Stated task 1 – Duplicate the records word for word, starting with their first line and going on through the line that contains "Action: point(297,197)", both ends included.

────────────────────────────────────────

Two or three cameras sending occasional crops was no problem. The pain started when crop volume exceeded what a single-image service could drain: one HTTP request per crop, no batch endpoint, no dynamic batching — each call a standalone PaddleOCR.ocr(image, cls=True) processed largely one after another.

Fleet size	What happened
2–3 cameras	Sporadic crops, sub-second end-to-end
20 cameras	Concurrent HTTP bursts, OCR queue forms
30 cameras × 25 FPS	Far beyond single-image throughput

inferenceMs stayed in the millisecond band, but queued requests waited seconds. And YOLO had already found the plate — yet PaddleOCR still ran full det → cls → rec on every crop.

What Worked, What Didn't

On a small fleet, the design had genuine strengths: per-camera fault isolation, simple onboarding (one line in plate_cams.txt), accurate OCR on single crops, and the right idea of cropping before OCR:

OCR_URL = "http://ocr-service.internal/ocr"
session.post(OCR_URL, files={"image": ("plate.jpg", jpeg_bytes, "image/jpeg")}, data={"lang": "en"})

At 20 cameras on one datacenter GPU, four structural limits collided:

Limit	What it meant
Isolated pipelines	20 processes × batch-1 YOLO engines in VRAM, no cross-camera batching
PCIe round-trip	Full frame GPU→CPU every probe tick, crop back to GPU for OCR
Monolithic OCR	`PaddleOCR.ocr()` det+cls+rec, no GPU batching
HTTP hot path	One crop per request into one PaddleOCR instance sharing GPU with 20 YOLO pipelines

The service kept running. GPU utilization hit ~94%. But there was no headroom for burst traffic, new models, or fleet expansion.

Where We Headed Next

The rebuild would keep what worked — YOLO plate detection, crop-then-OCR, Docker deployment — and fix what blocked scale:

Replace per-camera processes with true multistream batching (nvstreammux).
Keep tensors on the GPU through crop and into OCR.
Upgrade OCR to Paddle 3.x with real GPU batching.
Replace monolithic PaddleOCR.ocr() with a modular det→rec pipeline that still localizes text inside each YOLO crop.

2. The Rebuild

Four changes addressed the four limits from Part 1. Each maps to a concrete code path.

Part 1 limit	Fix	Primary code
Isolated pipelines	Single multistream DeepStream service	`plate_multistream_service.py`
PCIe round-trip	Lazy ROI crop on unified GPU buffers	`plate_ws_service.py` (shared helpers)
Monolithic OCR, no batch	Paddle 3.x modular det→rec + GPU batch	`ocr-gpu-v3` (`ocr_service.py`)

────────────────────────────────────────

Stated task 2 – In the text on scaling license-plate OCR, what level did GPU utilization reach at 20 cameras?

Entries on where items appear –
────────────────────────────────────────

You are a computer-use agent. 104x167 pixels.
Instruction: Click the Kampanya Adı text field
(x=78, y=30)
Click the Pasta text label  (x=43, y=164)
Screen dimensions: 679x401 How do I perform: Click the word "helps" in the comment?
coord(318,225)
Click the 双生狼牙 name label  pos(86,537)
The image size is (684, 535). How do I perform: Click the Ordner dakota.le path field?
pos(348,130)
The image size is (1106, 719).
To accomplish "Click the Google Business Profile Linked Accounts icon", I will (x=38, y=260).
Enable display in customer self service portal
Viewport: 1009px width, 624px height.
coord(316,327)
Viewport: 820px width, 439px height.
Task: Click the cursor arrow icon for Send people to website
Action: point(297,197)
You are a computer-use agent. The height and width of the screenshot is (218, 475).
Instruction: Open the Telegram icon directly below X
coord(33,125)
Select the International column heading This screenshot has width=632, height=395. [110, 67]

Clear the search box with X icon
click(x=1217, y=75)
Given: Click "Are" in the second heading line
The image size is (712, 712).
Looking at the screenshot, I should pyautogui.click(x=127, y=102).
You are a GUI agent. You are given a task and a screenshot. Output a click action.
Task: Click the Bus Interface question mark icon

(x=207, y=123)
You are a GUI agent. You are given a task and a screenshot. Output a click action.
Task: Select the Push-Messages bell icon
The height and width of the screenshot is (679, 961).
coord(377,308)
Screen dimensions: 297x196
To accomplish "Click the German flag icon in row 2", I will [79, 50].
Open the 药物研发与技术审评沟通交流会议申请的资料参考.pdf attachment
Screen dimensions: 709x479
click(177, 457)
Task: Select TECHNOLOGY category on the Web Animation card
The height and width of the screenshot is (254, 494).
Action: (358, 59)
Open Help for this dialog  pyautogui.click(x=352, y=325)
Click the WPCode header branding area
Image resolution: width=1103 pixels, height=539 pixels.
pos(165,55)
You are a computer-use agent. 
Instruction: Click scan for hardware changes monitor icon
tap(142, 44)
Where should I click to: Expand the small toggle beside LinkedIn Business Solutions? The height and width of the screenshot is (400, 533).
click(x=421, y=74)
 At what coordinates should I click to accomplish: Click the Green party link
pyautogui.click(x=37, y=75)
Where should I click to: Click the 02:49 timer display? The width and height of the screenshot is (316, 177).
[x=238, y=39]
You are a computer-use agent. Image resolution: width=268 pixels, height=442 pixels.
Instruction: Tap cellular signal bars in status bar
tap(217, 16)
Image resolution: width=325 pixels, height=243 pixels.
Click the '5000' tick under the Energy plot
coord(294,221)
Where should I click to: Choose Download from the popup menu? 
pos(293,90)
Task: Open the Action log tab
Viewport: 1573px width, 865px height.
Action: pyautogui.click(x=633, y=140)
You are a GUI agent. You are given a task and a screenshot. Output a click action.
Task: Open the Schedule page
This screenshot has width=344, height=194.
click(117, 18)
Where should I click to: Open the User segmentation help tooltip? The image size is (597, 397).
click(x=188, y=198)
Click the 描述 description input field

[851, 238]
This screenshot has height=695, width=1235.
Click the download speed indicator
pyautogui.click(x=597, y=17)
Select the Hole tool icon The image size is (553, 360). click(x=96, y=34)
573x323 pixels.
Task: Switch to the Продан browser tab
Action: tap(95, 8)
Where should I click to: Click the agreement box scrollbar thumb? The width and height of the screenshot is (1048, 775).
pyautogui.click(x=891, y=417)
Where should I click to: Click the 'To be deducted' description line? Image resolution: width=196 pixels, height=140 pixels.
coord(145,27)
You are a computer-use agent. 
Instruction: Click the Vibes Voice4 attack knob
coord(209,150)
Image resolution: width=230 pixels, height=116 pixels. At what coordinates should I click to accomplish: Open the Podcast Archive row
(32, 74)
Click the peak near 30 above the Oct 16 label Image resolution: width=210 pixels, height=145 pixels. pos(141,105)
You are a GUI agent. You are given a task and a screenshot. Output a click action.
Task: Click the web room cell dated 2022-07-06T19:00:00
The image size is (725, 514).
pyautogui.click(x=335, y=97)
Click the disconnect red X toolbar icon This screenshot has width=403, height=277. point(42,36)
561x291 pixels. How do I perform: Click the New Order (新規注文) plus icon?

────────────────────────────────────────

Written response 1 –
You are a computer-use agent. 104x167 pixels.
Instruction: Click the Kampanya Adı text field
(x=78, y=30)
Click the Pasta text label  (x=43, y=164)
Screen dimensions: 679x401 How do I perform: Click the word "helps" in the comment?
coord(318,225)
Click the 双生狼牙 name label  pos(86,537)
The image size is (684, 535). How do I perform: Click the Ordner dakota.le path field?
pos(348,130)
The image size is (1106, 719).
To accomplish "Click the Google Business Profile Linked Accounts icon", I will (x=38, y=260).
Enable display in customer self service portal
Viewport: 1009px width, 624px height.
coord(316,327)
Viewport: 820px width, 439px height.
Task: Click the cursor arrow icon for Send people to website
Action: point(297,197)

Written response 2 – About 94%.